Res est sacra miser. Эта формула точно выражает то, что первобытный человек представляет и чувствует при виде какого-нибудь несчастного, если только придавать слову sacra его полное значение: не «достойное уважения и почитания», а «обращенное в особое положение, которое запрещает приближаться и дотрагиваться до него». Миссионер Казалис нашел хорошие слова, чтобы передать эту идею. «В языке коренных жителей, — говорит он, — счастье и чистота являются синонимами. Когда басуто говорит, что его сердце черное или грязное, это также может означать, что его сердце нечисто или удручено; а когда он говорит, что его сердце белое или чистое, то только объяснение может дать понять, идет ли речь о невиновности или о радости. Наши первые обращенные не понимали, что вовсе нет осквернения в том, чтобы приблизиться к освященной еде, будучи нездоровым… Страдания, всякого рода несчастные случаи, которым подвержено человечество, рассматриваются как загрязнение и называются так же»[62].

VI

Почти всюду в первобытных обществах серьезная и продолжительная болезнь принимает вид загрязнения или осуждения. Тот, которого она постигла, считается, следовательно, res sacrae. О нем перестают заботиться, к нему относятся с равнодушием, которое нам кажется бесчеловечным (и которое на самом деле является лишь страхом); в конце концов его покидают. Такое поведение в отношении больных часто интриговало наблюдателей. Миссионер Гумилла, например, так выражал свое замешательство: «Я так никогда и не смог узнать, как в голове индейцев (здесь я говорю обо всех описываемых мной народах) сочетаются и согласуются, с одной стороны, та большая любовь, которую родители питают к детям, привязанность, сильная или слабая, которую испытывают друг к другу супруги, и, с другой стороны, равнодушие, доходящее до полного забвения, к тем же самым лицам, когда они заболевают.

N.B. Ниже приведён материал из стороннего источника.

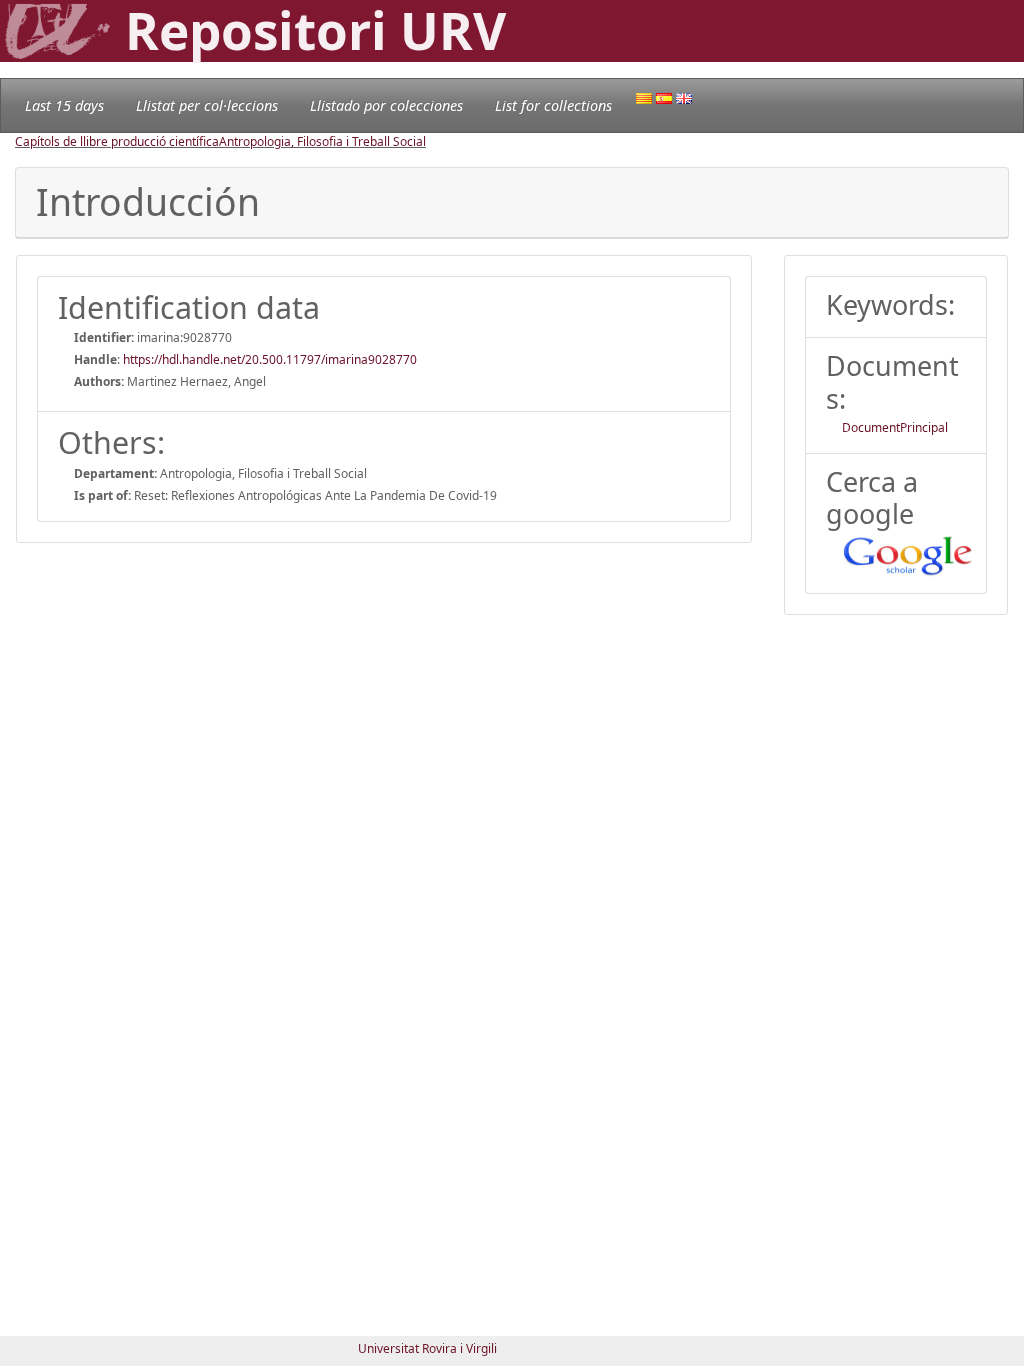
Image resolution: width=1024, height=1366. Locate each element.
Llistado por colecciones (386, 105)
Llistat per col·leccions (207, 105)
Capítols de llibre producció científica (117, 141)
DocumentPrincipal (895, 427)
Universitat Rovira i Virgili (427, 1348)
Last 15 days (64, 105)
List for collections (553, 105)
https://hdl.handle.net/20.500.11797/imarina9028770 (270, 359)
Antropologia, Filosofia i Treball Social (322, 141)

Более того, как примирить это равнодушие, столь варварское и бесчеловечное, что едва этому веришь, когда становишься его свидетелем, с теми слезами, стонами, с теми столь живыми проявлениями скорби, которые они выражают во время похорон и погребальных церемоний?

Это заходит столь далеко, что даже когда больной или умирающий является главой дома и отцом многочисленной семьи, всецело от него зависимой, то все равно никто им не занимается. Ест он или не ест, пьет или не пьет — никому нет до этого дела. Отношение этих язычников позволяет предположить: либо они бесчувственны, либо они желают больному смерти. И тем не менее, очевидно, что и то и другое неверно. Когда наступает время еды, они ставят перед гамаком, в котором лежит больной, ту же еду, какую дают и другим. Он ест? Хорошо. Если он не ест, это тоже хорошо. Никогда в течение всей своей болезни больной не слышит ни слова утешения и не видит ни одного человека, который поднес бы ему кусок… Можно подумать, что я преувеличиваю, однако, что бы я ни сказал, мои слова никогда не передадут черствую неблагодарность этого безжалостного окружения»[63].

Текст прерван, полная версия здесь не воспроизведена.